AIAA Congratulates John M. Grunsfeld On Being Selected as the Winner of the 2017 National Space Trophy
February 6, 2017 – Reston, Va. – The American Institute of Aeronautics and Astronautics (AIAA) congratulates AIAA Senior Member John M. Grunsfeld, retired astronaut, and former associate administrator of the Science Mission Directorate at NASA Headquarters, Washington, D.C., on his selection as the winner of the 2017 National Space Trophy from the Rotary National Award for Space Achievement (RNASA) Foundation. Grunsfeld will receive the award on April 28 at a black-tie dinner at the Houston Hyatt Regency, in Houston, Texas.
The award honors Grunsfeld’s abilities to “demonstrate the relevance and excitement of spaceflight by bringing together the scientific community, NASA’s international partners, Congress, and the administration, with NASA’s Science, Human Spaceflight, Technology and Aeronautics programs.” It also honors his “unique experience as an astronaut, a teacher, scientist and senior leader at NASA” that “has enabled him to make unique contributions to all of NASA’s activities.”
“John Grunsfeld has done much throughout his career to expand human knowledge of the universe we inhabit,” said Sandy Magnus, AIAA executive director. “His work with the Hubble Space Telescope and his contributions to the James Webb Space Telescope have helped us see the universe more clearly than was ever possible before. His passion for education, exploration and innovation is inspiring. AIAA congratulates him on this well-deserved honor.”
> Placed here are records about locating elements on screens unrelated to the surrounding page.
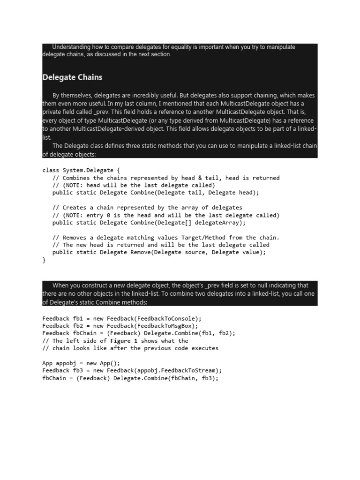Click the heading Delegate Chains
(x=72, y=77)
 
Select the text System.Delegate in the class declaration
(x=87, y=171)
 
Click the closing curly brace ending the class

Selected to be a member of the NASA Astronaut Corps in 1992, Grunsfeld flew on five space shuttle missions during his career: STS-67 in 1995; STS-81 in 1997; STS-103 in 1999; STS-109 in 2002; and STS-125 in 2009. During his return flight to Earth during the STS-81 mission, Grunsfeld became famous for calling up NPR’s “Car Talk” radio show, pretending to complain about the odd behavior of the engine on his “government vehicle.” From 1999 to 2002, Grunsfeld led NASA’s Extravehicular Activity Branch where he oversaw the development of spacewalk training courses for astronauts. As most of Grunsfeld’s missions were to the Hubble Space Telescope, his fellow astronauts dubbed Grunsfeld the “Hubble Repairman.” During his career as an astronaut Grunsfeld made eight spacewalks and spent over 58 days in space. In 2010, Grunsfeld left NASA to become deputy director of the Space Telescope Science Institute in Baltimore, Maryland, where he worked with NASA on the joint development of the James Webb Space Telescope, slated for launch in 2018. Grunsfeld returned to NASA in 2012 as the associate administrator of the Science Mission Directorate, and managed over 100 missions including the Curiosity Mars rover landing, the New Horizons Pluto flyby, and the deployment of the Deep Space Climate Observatory. Grunsfeld retired from NASA on April 30, 2016.
Grunsfeld’s other honors include four NASA Space Flight Medals, three NASA Exceptional Service Medals and one NASA Distinguished Service Medal. He is also an avid mountaineer who has summited Mount Denali, North America’s highest peak.